Birch looks forward to returning to Marcy in fall as a student teacher for fifth grade, the level he hopes to teach long term. Following this semester-long assignment, he will be fully qualified to lead his own classroom, a challenge he eagerly anticipates. Birch expects his job prospects to be fair, and hopes his maturity, life experiences, favorable references, and passion will help him stand out during his search. Also, he finds himself in the minority as a male teacher in the elementary-school setting and thinks that, too, may work in his favor.

In looking back on his career and the bumps and turns in the road, Birch said every part of that journey helped him gain skills and confidence and ultimately led him where he is today. He wouldn’t be surprised if some of those past experiences help in classroom lessons – using his knowledge of weather, meteorology and astronomy to enhance the science curriculum or his home-building experiences to challenge students in math.
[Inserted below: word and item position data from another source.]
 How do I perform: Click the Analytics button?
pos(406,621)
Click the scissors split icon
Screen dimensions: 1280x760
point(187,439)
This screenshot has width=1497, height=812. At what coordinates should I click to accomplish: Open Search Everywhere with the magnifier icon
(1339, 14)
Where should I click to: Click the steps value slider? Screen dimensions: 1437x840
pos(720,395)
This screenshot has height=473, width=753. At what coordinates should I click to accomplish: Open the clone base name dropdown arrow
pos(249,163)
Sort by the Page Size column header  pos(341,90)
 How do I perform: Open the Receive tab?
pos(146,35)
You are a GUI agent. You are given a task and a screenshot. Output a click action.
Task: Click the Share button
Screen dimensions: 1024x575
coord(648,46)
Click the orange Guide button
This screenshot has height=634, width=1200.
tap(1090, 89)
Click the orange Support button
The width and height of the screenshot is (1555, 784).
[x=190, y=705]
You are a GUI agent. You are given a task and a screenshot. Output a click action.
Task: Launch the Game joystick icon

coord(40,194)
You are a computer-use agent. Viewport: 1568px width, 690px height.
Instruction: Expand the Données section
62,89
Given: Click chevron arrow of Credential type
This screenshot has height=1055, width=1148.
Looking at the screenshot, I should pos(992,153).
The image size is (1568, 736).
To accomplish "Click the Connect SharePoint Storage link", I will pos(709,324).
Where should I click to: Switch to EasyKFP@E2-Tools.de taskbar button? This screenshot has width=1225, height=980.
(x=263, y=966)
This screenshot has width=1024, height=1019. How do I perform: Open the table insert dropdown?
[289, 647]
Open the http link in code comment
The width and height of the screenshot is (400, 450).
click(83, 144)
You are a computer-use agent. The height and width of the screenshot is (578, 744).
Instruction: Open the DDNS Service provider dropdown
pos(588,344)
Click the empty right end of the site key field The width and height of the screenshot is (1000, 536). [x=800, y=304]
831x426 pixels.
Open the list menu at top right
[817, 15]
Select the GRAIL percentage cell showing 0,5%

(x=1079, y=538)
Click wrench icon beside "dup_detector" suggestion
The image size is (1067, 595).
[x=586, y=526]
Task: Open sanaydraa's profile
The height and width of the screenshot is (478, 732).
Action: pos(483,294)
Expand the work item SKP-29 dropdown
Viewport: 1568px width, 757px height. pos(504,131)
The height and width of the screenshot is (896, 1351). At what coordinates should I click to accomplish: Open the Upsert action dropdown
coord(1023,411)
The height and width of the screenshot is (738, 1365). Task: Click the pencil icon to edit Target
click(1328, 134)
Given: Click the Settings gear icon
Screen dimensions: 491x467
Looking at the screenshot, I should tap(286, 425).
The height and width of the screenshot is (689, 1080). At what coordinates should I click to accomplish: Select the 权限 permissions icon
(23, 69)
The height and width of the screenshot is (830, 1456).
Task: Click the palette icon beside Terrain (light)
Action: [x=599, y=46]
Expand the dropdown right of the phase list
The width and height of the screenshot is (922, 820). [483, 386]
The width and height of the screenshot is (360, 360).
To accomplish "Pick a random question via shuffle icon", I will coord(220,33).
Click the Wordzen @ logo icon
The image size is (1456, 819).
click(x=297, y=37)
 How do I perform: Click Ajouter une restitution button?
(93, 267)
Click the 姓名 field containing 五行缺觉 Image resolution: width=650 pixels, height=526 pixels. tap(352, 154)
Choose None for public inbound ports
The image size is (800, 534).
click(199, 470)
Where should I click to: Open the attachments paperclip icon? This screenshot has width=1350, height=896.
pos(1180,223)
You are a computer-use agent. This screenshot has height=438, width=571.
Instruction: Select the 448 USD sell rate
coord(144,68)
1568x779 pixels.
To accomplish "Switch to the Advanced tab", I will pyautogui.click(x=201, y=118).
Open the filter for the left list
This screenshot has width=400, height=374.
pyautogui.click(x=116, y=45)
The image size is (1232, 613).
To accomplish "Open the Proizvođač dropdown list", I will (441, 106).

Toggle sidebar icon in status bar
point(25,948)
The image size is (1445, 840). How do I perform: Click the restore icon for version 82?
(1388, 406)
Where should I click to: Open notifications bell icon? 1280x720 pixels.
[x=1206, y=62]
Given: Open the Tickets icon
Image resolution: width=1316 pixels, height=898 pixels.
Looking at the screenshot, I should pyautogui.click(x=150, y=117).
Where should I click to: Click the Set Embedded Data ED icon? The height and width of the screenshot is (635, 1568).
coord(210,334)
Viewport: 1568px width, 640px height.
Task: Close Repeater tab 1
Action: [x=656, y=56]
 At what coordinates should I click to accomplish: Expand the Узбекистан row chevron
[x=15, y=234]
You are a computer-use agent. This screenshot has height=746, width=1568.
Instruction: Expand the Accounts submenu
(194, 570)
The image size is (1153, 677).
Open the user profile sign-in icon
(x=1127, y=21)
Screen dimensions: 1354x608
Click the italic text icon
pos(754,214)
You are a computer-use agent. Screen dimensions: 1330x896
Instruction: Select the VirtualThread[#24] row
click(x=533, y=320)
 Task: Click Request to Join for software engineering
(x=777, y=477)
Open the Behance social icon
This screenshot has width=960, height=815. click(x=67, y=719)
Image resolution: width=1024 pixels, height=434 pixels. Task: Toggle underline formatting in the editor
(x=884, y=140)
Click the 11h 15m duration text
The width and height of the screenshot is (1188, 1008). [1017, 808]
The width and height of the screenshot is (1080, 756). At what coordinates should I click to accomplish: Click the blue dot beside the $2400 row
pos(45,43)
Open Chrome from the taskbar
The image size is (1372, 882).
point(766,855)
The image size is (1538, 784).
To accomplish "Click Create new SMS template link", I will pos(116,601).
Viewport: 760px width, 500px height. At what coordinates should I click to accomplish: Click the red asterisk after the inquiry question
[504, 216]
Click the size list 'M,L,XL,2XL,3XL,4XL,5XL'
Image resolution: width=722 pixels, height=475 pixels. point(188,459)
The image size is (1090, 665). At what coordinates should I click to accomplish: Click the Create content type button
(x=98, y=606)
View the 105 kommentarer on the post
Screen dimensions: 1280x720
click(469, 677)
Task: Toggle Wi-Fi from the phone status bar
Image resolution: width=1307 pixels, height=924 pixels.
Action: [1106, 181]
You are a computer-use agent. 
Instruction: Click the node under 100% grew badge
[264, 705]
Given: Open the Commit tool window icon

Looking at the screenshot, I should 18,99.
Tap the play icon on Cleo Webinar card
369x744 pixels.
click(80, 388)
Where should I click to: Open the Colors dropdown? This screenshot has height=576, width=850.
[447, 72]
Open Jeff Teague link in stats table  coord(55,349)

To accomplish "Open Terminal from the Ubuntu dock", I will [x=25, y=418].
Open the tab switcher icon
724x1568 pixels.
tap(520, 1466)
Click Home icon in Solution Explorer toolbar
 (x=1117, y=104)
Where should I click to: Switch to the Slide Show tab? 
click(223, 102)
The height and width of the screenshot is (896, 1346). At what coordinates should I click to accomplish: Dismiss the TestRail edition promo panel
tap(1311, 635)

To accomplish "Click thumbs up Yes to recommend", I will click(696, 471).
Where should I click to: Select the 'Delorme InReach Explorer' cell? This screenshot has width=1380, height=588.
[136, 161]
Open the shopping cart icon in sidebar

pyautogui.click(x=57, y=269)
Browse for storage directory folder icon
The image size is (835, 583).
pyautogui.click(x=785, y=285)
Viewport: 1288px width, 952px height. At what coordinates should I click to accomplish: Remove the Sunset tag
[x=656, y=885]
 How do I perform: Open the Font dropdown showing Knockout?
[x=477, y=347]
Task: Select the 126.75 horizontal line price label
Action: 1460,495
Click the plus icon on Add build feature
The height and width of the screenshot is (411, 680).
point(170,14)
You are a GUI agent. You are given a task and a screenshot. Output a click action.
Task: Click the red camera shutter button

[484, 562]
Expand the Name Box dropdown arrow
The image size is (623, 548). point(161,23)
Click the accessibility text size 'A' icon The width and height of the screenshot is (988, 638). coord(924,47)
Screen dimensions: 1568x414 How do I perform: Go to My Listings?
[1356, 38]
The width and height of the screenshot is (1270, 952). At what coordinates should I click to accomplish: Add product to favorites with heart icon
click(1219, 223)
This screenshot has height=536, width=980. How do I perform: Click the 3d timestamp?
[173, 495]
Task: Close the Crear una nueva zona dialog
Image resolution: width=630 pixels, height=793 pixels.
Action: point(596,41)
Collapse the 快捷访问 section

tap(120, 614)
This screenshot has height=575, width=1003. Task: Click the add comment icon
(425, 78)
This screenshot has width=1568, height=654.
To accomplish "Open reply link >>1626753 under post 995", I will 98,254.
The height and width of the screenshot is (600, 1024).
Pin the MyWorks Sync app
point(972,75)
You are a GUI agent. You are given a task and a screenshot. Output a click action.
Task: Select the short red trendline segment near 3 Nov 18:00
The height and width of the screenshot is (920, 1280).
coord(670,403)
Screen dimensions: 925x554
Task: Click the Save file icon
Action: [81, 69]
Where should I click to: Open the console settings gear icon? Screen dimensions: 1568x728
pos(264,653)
“To teach the content, you want to present it in a way that is engaging and will be retained for most kids. That’s why it’s important to incorporate those real-life portions into the presentation of the content.”

As he looks ahead to finishing his program in just a few months, Birch acknowledges that more career reflection is likely in his household soon.

“My wife has been a huge support for me personally. So when I do finally get out of this program, we’re going to focus on her and make sure she is as fulfilled in her work as I will be.”